The Duke was at his best standing square-jawed,
Stoic, as Liz spoke and the folk listened in, awed,
On the other hand, when asked to share a thought
Her speech writers advised Phil to just keep it short.

He's stood by, if not silently, steadfast and loyally,
On the odd occasion, dropped himself in it royally,
Liz's Phil has been known for many an un-PC remark
But then the Prince has been 'round as long as the ark.

Leaving just shy of a 100 must cause him some regret,
There's a letter from the Palace he didn't quite get,
After seventy years of living a rich and Royal life
Phil won't get a 100 Club Card from the wife.

Phil said the odd gaffe, spoke his mind, but he was one of a kind.

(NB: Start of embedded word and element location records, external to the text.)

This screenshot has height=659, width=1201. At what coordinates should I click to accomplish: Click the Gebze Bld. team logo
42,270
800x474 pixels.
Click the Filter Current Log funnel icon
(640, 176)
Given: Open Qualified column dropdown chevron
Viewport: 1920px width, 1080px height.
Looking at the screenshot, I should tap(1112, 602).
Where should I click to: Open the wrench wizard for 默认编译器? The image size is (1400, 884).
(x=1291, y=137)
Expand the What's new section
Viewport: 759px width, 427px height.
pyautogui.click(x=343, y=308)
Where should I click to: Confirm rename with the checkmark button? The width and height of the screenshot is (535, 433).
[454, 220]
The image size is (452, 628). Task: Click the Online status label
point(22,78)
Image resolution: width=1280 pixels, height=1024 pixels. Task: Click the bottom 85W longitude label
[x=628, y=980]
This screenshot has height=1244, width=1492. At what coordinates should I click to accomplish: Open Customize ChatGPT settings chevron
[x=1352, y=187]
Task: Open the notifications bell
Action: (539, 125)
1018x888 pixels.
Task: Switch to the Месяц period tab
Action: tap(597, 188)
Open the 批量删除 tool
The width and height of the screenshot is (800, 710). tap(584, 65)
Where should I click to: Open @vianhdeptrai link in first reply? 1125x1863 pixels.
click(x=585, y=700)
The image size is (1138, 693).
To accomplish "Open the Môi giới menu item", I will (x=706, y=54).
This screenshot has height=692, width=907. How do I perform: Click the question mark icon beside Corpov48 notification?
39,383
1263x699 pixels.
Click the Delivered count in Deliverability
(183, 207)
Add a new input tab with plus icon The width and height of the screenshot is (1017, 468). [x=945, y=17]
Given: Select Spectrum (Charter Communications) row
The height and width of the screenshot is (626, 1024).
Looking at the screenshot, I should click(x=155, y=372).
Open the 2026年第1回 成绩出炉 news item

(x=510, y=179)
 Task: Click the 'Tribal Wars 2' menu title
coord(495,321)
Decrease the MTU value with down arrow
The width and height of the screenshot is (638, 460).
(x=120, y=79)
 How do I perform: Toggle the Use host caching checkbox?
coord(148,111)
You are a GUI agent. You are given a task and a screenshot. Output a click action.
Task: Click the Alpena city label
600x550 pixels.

A peek into the mind-set of the politically ‘fair and balanced.’ All Righty then!

Straight To The Heart.

I've got my rights!!!
To my free speech,
I got my rights
You don't dare breach.

I've got my rights!!!
I don't gotta mask,
I got my rights
So don't dare ask.

I've got my rights!!!
To not be vaccined,
I got my rights-
Freedum won't be quarantined!

I've got my rights!!!
To cling to history,
I got my rights
To love Robert E. Lee.

I've got my rights!!!
They're etched in stone,
I got my rights
Leave my statues alone.

I've got my rights!!!
To wave my flag,
I've got my rights
To salute Braxton Bragg.

I've got my rights!!!
To be anti-vax,
I got my rights
To twist the facts.

I've got my rights!!!
So hold your breath,
I've got my rights,
Defend 'em to the death.

I've got my rights!!!
Let me tell you,
I got my rights
Particularly dear Amendment Two.

I've got my rights!!!
To tote a gun,
I loooooove those rights,
That preciously guarded one.

I've got my rights!!!
I'll use my firearm-
Try taking my rights
You'll buy the the farm.

I've got my rights!!!
To protect my kin
I got my rights-
Don't fence me in.

I've got my rights!!!
Cain't lock me down,
I've got my rights
I'll go right to town.

I've got my rights!!!
To get loose and loud,
I've got my rights
To hang with my crowd. 

We've got our rights!!!
Wanderin' where we please,
We got our rights
To shoot the breeze.

We got our rights!!!
To gather Brotherhoodly together,
We got our rights
To go Hell for leather.

I've got my rights!!!
Rights we fought for,
I got my rights
To spread joy, and more.

I've got my rights!!!
To warn you off,
I got my rights
I'll shoot, I'll cough.

I've got my rights!!!
History's on my side,
I demand my gun rights
For which so many died.

I've got my rights!!!
Guns keep 'Merica Great!
Wanna spike my rights?
Like JFK, too late.

I've got my rights!!!
To smile with malice,
I got my rights
To openly carry in Dallas.

I've got my rights!!!
To roam around freely,
I got my rights 
To scope out Dealey.

I've got my rights!!!
To believe in Holy Don,
I got my rights
To wholly swallow QAnon.

I've got my rights!!!
Too right- I am hypocritical-
You say you've rights?
Wrong! My rights aren't reciprocal. 

I've got my rights!!!
I believe whats fake,
I got my rights
But screw you, Snowflake.

I've got my rights!!!
But if I'm fair
Others having civil rights-
I don't care or share.

Ain’t no arguing with them who shoot their mouths off before thinking.